Data center security What is data center security?
Data security is the process of protecting digital data from unauthorized access, corruption, or theft that may occur from a breach in physical security, data breach, or cyberattack.
The growing wave of east-west data center (server-to-server) traffic is redefining security requirements. The speed and volume of east-west traffic in virtualized and containerized application environments require new security solutions, especially in multitenant scenarios where Zero Trust Security is imperative.

- Data Center Security and Zero Trust
- Components of a secure data center
- Core principles of Zero Trust
- What is endpoint security?
- Why is infrastructure security important?
- A new generation of secure data center fabrics
- Data center fabric migration

Data Center Security and Zero Trust
The cybersecurity threat landscape has changed dramatically in recent years. Today, adversaries are more motivated than ever to penetrate enterprise data centers and steal valuable information. For the data center, this means trusting no entity on the network by default and distrusting all traffic unless a security policy explicitly allows it.
With microservices-based applications, traffic may never be inspected by a hardware firewall, IPS, or other security devices—leaving enterprises vulnerable to attack from within the enterprise itself.
According to NIST SP 800-207, “Zero-trust security models assume that an attacker is present in the environment” and that a Zero Trust architecture is “designed to prevent data breaches and limit internal lateral movement.”

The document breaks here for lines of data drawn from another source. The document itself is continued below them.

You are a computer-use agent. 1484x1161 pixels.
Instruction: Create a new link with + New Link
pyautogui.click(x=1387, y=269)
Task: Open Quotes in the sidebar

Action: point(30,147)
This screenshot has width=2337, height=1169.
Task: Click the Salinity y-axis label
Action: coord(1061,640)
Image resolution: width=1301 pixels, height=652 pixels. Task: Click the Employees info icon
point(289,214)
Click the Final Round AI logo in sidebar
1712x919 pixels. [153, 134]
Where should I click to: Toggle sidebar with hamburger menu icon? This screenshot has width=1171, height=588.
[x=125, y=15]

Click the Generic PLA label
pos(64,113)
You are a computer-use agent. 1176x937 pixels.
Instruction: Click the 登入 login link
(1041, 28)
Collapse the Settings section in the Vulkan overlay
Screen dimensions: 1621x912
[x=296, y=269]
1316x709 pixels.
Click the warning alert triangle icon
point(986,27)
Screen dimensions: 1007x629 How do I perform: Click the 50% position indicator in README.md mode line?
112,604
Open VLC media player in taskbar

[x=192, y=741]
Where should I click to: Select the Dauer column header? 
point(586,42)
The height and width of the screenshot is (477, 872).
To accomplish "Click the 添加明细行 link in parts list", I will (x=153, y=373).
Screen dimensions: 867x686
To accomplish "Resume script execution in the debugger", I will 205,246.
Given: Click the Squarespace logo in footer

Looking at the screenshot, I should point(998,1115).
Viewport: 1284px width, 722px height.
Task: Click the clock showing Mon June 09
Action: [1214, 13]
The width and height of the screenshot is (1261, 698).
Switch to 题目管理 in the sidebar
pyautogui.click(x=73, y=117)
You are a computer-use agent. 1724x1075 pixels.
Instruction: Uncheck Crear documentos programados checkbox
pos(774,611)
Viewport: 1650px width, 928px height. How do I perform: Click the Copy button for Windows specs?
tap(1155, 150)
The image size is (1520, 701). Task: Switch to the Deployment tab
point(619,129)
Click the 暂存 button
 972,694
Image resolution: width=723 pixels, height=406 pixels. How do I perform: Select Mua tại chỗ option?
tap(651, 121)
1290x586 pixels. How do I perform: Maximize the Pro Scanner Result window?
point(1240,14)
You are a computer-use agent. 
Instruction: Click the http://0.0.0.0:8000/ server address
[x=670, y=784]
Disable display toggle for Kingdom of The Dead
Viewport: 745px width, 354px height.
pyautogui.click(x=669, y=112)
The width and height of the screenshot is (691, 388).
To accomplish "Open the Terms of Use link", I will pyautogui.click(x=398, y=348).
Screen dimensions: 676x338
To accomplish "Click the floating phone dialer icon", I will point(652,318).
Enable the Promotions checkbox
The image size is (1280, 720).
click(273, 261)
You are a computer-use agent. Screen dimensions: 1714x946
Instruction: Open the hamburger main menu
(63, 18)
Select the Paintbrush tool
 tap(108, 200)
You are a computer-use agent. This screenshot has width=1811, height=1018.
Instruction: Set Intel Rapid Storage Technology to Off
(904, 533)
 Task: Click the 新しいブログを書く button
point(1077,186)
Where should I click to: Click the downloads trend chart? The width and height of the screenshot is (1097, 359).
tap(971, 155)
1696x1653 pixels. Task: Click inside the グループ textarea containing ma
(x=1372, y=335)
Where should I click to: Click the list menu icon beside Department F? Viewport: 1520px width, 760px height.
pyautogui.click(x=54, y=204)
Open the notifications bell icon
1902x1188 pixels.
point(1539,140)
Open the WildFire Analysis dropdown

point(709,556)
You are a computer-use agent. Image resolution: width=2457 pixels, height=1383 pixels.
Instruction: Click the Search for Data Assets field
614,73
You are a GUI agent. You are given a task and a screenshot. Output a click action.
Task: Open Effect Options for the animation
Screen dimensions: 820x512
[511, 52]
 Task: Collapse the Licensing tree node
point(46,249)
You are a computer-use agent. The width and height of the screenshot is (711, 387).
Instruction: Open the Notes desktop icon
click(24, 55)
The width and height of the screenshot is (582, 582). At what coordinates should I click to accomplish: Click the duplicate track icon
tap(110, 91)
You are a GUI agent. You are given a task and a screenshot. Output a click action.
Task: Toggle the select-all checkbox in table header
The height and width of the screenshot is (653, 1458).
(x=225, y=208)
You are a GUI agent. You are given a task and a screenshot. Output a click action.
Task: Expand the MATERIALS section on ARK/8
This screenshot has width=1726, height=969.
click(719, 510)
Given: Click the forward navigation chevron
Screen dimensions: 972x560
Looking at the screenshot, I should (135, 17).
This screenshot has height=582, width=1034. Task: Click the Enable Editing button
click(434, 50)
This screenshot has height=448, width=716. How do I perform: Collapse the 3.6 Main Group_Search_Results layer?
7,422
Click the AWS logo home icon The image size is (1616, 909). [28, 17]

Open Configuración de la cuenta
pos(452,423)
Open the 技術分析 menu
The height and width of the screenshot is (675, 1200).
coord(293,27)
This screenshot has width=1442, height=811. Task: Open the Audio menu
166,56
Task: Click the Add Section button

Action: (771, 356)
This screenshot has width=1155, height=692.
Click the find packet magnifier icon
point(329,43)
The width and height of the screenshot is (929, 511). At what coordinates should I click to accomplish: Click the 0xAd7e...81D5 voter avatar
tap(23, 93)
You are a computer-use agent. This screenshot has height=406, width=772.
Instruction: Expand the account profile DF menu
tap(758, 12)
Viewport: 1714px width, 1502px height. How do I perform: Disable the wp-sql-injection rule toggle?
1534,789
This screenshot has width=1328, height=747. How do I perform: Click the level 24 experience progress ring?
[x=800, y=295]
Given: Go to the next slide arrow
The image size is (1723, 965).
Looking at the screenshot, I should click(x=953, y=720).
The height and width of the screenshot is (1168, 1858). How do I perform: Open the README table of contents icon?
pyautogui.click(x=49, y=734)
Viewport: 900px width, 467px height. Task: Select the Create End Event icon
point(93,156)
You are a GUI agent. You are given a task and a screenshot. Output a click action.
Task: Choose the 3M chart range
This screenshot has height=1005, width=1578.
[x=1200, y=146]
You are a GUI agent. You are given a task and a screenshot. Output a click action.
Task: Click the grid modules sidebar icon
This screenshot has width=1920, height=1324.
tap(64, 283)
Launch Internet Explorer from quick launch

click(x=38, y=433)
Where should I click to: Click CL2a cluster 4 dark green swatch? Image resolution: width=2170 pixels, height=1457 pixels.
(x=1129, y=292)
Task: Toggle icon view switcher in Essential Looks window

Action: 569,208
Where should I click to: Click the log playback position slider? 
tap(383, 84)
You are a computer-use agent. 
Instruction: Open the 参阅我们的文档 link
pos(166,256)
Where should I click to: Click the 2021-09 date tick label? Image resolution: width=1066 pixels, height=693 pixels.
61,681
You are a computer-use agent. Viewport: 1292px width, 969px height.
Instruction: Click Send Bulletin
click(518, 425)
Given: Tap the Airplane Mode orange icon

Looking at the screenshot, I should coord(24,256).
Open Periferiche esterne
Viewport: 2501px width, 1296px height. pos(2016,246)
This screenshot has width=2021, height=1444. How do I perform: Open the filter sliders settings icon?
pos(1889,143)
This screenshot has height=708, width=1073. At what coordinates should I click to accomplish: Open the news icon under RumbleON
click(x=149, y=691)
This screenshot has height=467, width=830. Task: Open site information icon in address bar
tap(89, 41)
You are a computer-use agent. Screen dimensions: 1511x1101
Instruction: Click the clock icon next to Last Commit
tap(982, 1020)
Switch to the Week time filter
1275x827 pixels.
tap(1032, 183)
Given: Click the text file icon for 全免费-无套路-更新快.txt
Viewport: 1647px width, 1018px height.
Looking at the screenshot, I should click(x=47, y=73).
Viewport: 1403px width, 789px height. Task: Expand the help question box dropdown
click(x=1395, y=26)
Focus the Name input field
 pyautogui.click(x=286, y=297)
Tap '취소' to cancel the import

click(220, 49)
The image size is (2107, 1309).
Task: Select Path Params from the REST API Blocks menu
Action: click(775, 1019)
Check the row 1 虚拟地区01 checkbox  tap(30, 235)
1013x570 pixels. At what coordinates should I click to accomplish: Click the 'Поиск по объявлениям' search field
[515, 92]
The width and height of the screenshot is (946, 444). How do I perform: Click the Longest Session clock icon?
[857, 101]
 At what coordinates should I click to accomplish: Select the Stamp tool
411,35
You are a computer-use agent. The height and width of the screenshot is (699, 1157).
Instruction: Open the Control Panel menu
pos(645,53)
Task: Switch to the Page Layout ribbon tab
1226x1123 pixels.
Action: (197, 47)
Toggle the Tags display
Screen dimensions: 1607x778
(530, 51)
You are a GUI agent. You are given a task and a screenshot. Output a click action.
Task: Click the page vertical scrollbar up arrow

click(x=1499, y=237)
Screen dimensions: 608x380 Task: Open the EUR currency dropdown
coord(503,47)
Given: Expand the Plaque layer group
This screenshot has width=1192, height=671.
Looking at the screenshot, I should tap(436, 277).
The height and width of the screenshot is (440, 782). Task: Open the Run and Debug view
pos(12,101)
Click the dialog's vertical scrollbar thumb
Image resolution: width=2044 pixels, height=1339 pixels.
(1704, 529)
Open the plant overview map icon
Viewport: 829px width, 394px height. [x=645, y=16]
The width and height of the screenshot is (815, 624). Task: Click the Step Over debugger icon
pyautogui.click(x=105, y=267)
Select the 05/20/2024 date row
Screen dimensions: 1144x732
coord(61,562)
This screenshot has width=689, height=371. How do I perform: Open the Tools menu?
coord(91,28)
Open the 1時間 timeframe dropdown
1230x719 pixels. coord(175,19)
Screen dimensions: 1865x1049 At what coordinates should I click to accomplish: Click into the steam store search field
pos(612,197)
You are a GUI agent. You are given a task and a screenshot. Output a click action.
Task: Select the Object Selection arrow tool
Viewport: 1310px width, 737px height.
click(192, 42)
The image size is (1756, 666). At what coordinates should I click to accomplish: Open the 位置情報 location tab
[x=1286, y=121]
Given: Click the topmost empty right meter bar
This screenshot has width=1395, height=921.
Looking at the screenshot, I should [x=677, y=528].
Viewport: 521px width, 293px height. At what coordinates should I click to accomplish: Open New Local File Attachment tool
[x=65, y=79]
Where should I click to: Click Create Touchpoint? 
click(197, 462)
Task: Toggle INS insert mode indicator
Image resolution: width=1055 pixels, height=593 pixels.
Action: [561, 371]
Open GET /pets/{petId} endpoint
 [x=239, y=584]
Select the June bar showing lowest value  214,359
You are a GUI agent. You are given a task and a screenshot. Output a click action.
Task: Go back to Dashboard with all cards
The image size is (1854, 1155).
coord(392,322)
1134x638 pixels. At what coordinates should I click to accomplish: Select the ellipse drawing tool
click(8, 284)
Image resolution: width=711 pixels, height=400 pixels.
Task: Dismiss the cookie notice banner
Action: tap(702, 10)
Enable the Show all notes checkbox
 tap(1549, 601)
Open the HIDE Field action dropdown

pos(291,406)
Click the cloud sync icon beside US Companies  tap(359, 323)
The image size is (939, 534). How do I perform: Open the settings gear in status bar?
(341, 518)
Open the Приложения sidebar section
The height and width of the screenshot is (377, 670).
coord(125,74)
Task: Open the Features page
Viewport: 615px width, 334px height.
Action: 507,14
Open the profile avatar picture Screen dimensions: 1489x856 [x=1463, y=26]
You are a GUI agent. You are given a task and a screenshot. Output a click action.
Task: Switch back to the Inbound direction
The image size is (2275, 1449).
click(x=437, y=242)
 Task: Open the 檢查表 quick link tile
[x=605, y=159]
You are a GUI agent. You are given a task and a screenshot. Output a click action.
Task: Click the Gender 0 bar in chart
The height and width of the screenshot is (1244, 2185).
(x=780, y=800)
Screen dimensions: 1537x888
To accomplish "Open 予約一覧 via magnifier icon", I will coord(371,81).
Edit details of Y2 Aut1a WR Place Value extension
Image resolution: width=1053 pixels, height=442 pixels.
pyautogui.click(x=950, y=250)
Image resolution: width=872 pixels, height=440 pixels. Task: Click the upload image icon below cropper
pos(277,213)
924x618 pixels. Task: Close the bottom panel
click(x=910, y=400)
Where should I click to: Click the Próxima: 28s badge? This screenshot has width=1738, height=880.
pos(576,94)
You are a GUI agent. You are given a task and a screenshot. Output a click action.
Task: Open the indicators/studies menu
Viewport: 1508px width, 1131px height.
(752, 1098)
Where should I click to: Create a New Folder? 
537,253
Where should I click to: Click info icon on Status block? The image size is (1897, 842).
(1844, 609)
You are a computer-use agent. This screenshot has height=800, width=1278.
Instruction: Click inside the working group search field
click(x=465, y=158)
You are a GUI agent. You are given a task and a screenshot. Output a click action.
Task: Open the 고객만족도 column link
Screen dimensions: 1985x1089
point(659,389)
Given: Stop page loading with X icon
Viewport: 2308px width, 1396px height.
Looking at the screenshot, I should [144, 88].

The two biggest threats to data centers are:
- Infrastructure attacks: Enterprises depend on their technology assets to maintain operations, so protecting technology infrastructure protects the organization itself. Exploits against the functionality of data center components (storage, compute, and network) results in loss of performance, availability, proprietary data, and intellectual property (IP), negatively impacting company’s profitability.
- Cyberattacks: Threats to technology infrastructure range from phishing attempts and ransomware attacks to distributed denial of service (DDoS) exploits and Internet of Things (IoT) botnets. Dedicated security systems with advanced monitoring, application-aware policy enforcement, and threat detection ensure business-critical and customer-facing applications can run seamlessly.